DOCUMENT SEGMENT:
South African-German-Israeli investor

Guy Spier (גיא ספייר; born February 4, 1966) is a Zurich-based Swiss-German-Israeli investor. He is the author of The Education of a Value Investor.

==Education and early life==
Spier was born in 1966 in Pietermaritzburg, South Africa. When he was three months old, his family moved to Tel Aviv, Israel, where he attended kindergarten. In 1970, his family moved to Iran, where he attended the British Embassy School in Tehran. In 1977, his family moved again to Richmond in the UK, and he attended the City of London Freemen's School, in Ashtead, Surrey, as a weekly boarder. In 1984, he matriculated to study law at Brasenose College, Oxford. Two years later, in 1986, he switched to study PPE (Politics, Philosophy and Economics).

==Career==
From 1988 to 1990, Spier was an associate at Braxton Associates, the strategy consulting firm which was later sold to Deloitte Consulting. Upon leaving investment banking, Spier founded the Aquamarine Fund.

In 2003, along with David Einhorn, Bill Ackman, and Whitney Tilson, Spier became the target of investigations by Eliot Spitzer, then the New York Attorney General, as well as by the U.S. Securities and Exchange Commission regarding short sales of Farmer Mac, MBIA, and Allied Capital. The meltdown of these companies during the 2008 financial crisis vindicated their short thesis.

In 2016, Spier, along with Phil Town and Matthew Peterson, successfully petitioned Judge Sontchi at the Delaware Court of Bankruptcy to form an official committee of equity holders of Horsehead Holding Corporation which had filed for bankruptcy earlier that year.

MATERIAL PROVIDED:
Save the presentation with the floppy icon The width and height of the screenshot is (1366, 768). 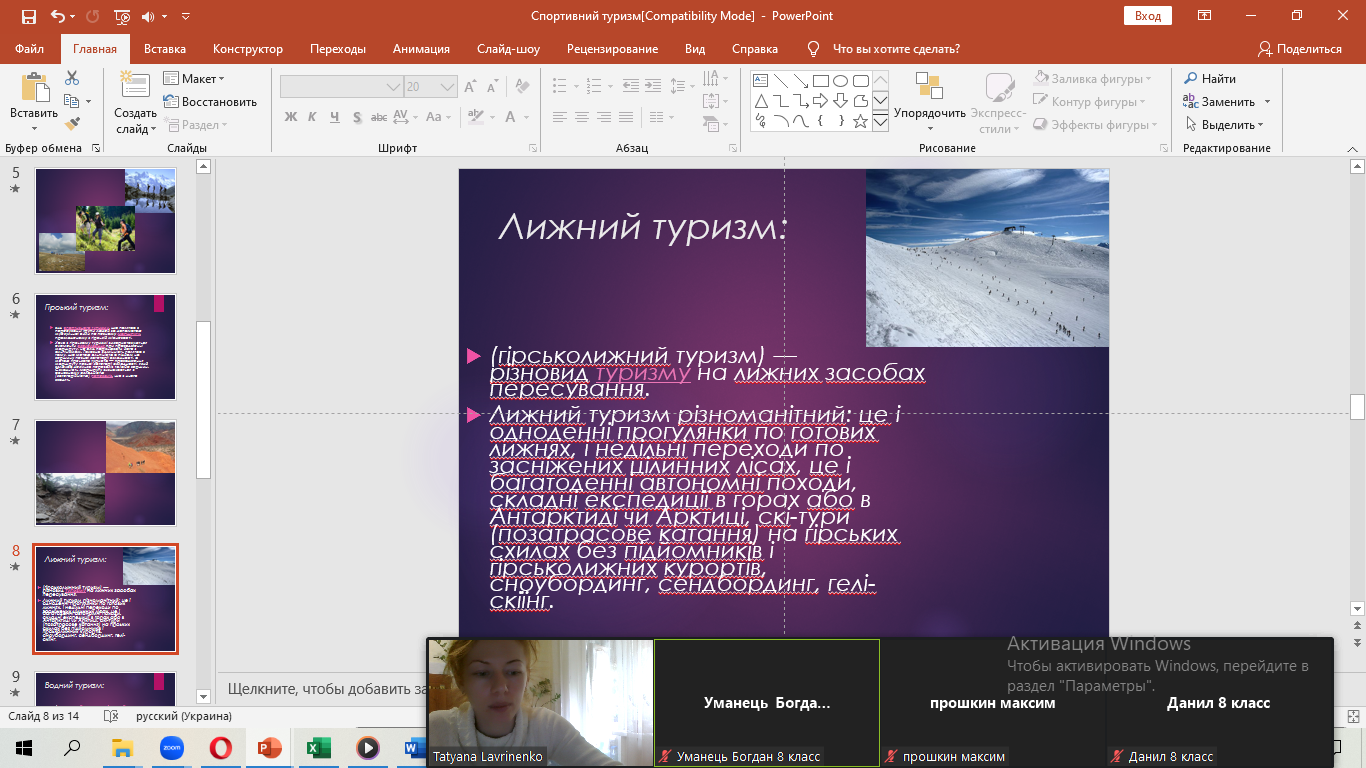tap(28, 16)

EXERCISE REQUIREMENTS:
Write out the part of the Guy Spier biography that begins at the words "In 2016, Spier, along" and stops after "earlier that year.", copying it word for word.

SOLVED EXERCISE:
In 2016, Spier, along with Phil Town and Matthew Peterson, successfully petitioned Judge Sontchi at the Delaware Court of Bankruptcy to form an official committee of equity holders of Horsehead Holding Corporation which had filed for bankruptcy earlier that year.